Dat [appellant sub 9] en andere de desbetreffende strook grond in gebruik hebben als stalling voor vrachtwagens, leidt niet tot het oordeel dat de raad niet in redelijkheid heeft kunnen afzien van het toekennen van de gewenste bedrijfsbestemming. Hierbij neemt de Afdeling in aanmerking dat het gebruik van de strook als stalling illegaal is waartegen handhavend kan worden opgetreden. Bovendien is het stallen van maximaal vijf vrachtwagens toegestaan ter plaatse van de aanduiding "specifieke vorm van bedrijf - vrachtwagenstalling 1 (sb-sv1)".
32.4. In het bestreden besluit staat dat de raad bereid is om ten behoeve van het droog stallen van de vrachtwagens een bouwvlak op te nemen voor een bedrijfsgebouw van 300 m² met een hoogte van 5 meter onder de voorwaarden dat na de oprichting van het bedrijfsgebouw vrachtwagens niet langer buiten gestald mogen worden of andere bedrijfsactiviteiten mogen plaatsvinden en dat de loods uitsluitend als stalling gebruikt mag worden. Tevens heeft de raad als voorwaarde gesteld dat voor de vaststelling van het plan een planschadeovereenkomst dient te worden getekend. Omdat [appellant sub 9] en andere niet akkoord zijn gegaan met deze voorwaarden, is geen bouwvlak in de verbeelding opgenomen.

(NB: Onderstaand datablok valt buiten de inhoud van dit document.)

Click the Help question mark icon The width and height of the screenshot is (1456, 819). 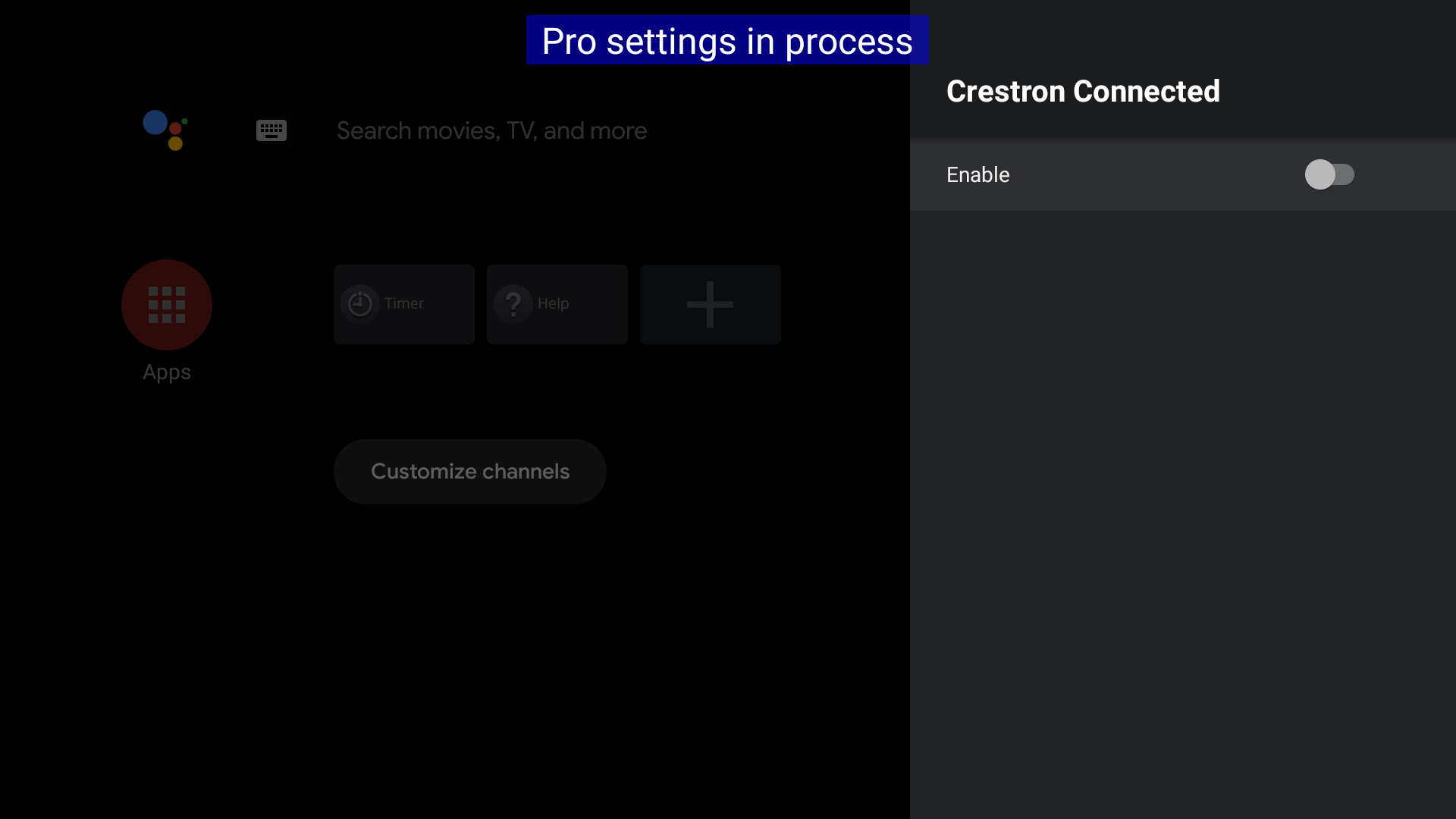tap(513, 304)
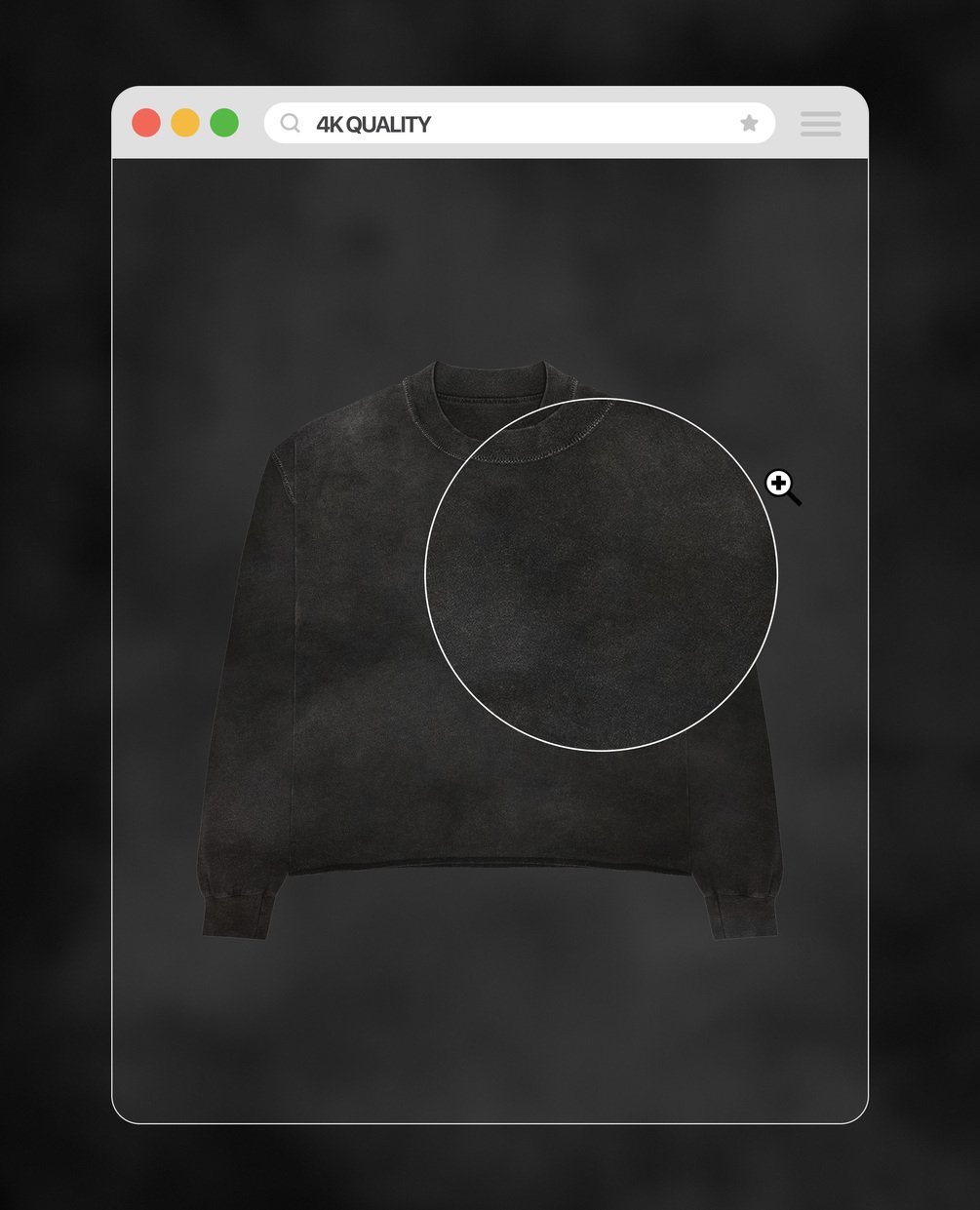Click the search magnifier icon in address bar

tap(290, 123)
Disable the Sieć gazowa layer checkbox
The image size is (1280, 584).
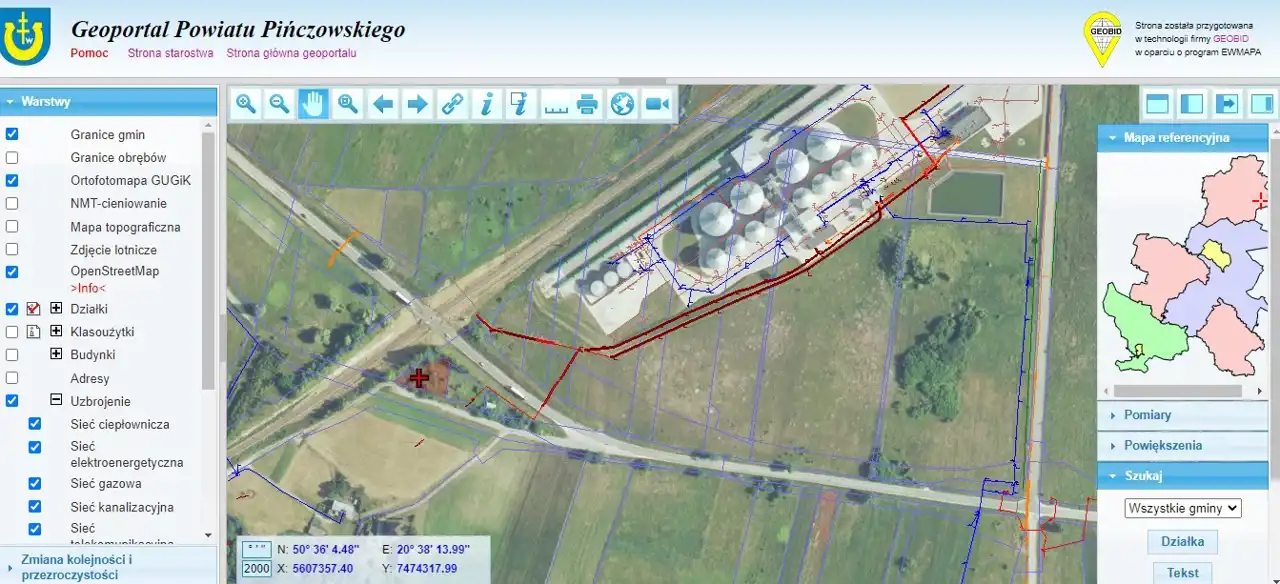tap(35, 484)
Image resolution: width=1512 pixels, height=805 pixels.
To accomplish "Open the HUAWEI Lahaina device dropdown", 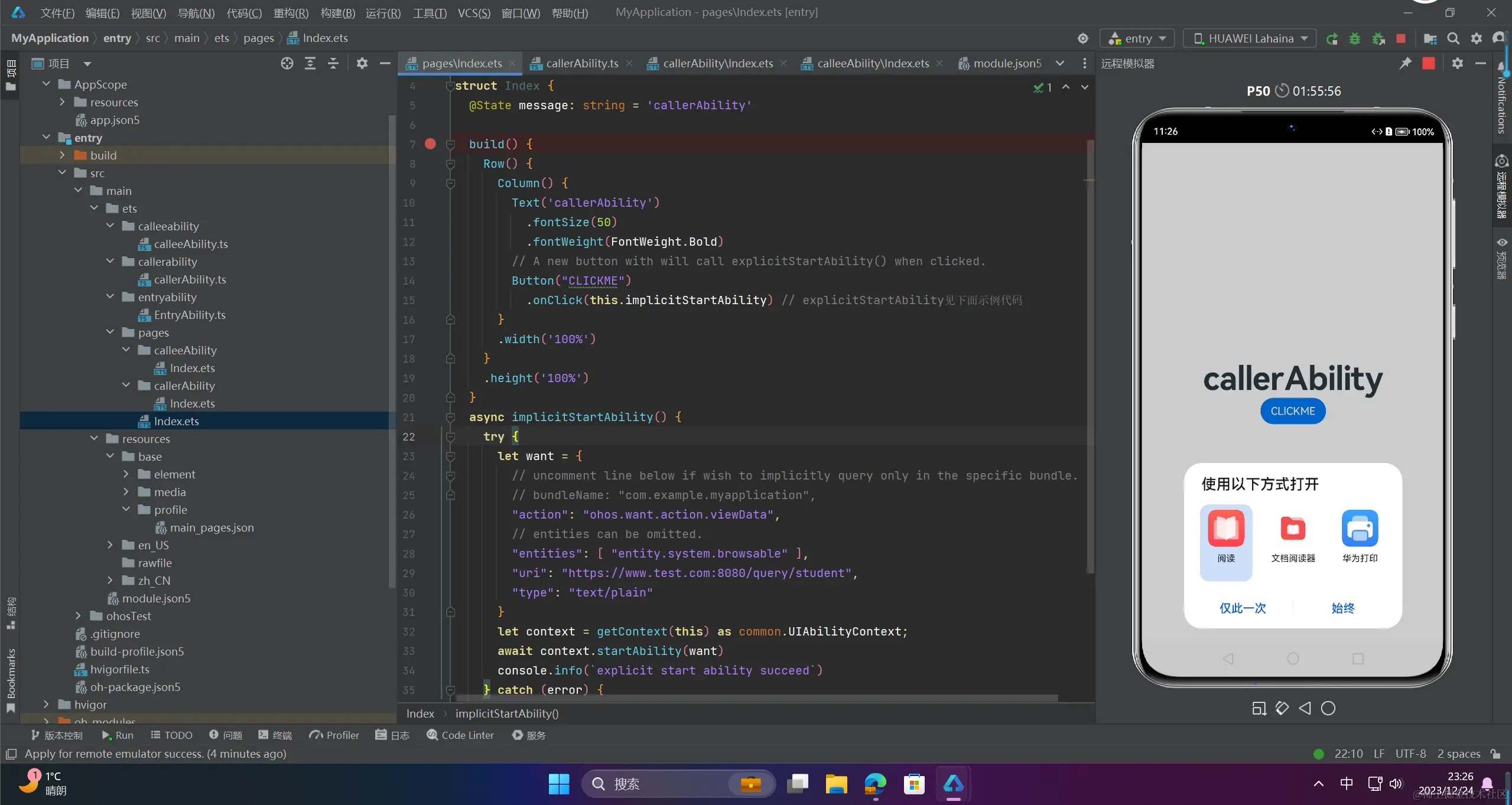I will pos(1250,39).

32.5. [appellant sub 9] en andere kunnen zich niet verenigen met het door de raad voorgestelde bedrijfsgebouw van 300 m². Daartoe overweegt de Afdeling dat het plan niet voorziet in een bouwvlak, zodat de omvang van het gewenste bouwvlak in deze procedure niet aan de orde kan komen. Ter beoordeling staat de vraag of de raad in redelijkheid heeft kunnen afzien van het opnemen van een bouwvlak in het plan. De voorwaarde dat het buitenterrein na het oprichten van de loods niet meer gebruikt mag worden voor het stallen van vrachtwagens komt de Afdeling niet onredelijk voor. Door de vrachtwagens uitsluitend binnen te stallen zal de ruimtelijke kwaliteit op het perceel verbeterd worden. Ten aanzien van het door [appellant sub 9] en andere gestelde dat deze voorwaarde praktisch niet uitvoerbaar is, wordt overwogen dat zij deze stelling niet aannemelijk hebben gemaakt. Aangezien [appellant sub 9] en andere niet kunnen instemmen met voornoemde voorwaarde, heeft de raad reeds hierom in redelijkheid geen aanleiding hoeven zien om een bouwvlak op te nemen op het bestreden plandeel. Gelet hierop behoeft het aangevoerde met betrekking tot de overige voorwaarde geen bespreking.
33. In hetgeen [appellant sub 9] en andere hebben aangevoerd ziet de Afdeling geen aanleiding voor het oordeel dat de raad zich niet in redelijkheid op het standpunt heeft kunnen stellen dat het plan in zoverre strekt ten behoeve van een goede ruimtelijke ordening. In het aangevoerde wordt evenmin aanleiding gevonden voor het oordeel dat het bestreden besluit in zoverre anderszins is voorbereid of genomen in strijd met het recht.
Het beroep is ongegrond.
Het beroep van [appellant sub 10] en anderen
34. [appellant sub 10] en anderen betogen dat het perceel [locatie 14] ten onrechte buiten de plangrens is gehouden. Zij voeren aan dat bij uitspraak van 10 februari 2010 met zaak nr. 200903635/1/R2 (www.raadvanstate.nl) goedkeuring is onthouden aan de bedrijfsbestemming op het perceel. Volgens hen is het onmogelijk om met de raad in gesprek te komen over de gevolgen van deze uitspraak. [appellant sub 10] en anderen achten het van belang dat een actueel bestemmingsplan voor het perceel gaat gelden, omdat hun bedrijf als gevolg van de uitspraak op slot zit en toekomstplannen niet kunnen worden verwezenlijkt.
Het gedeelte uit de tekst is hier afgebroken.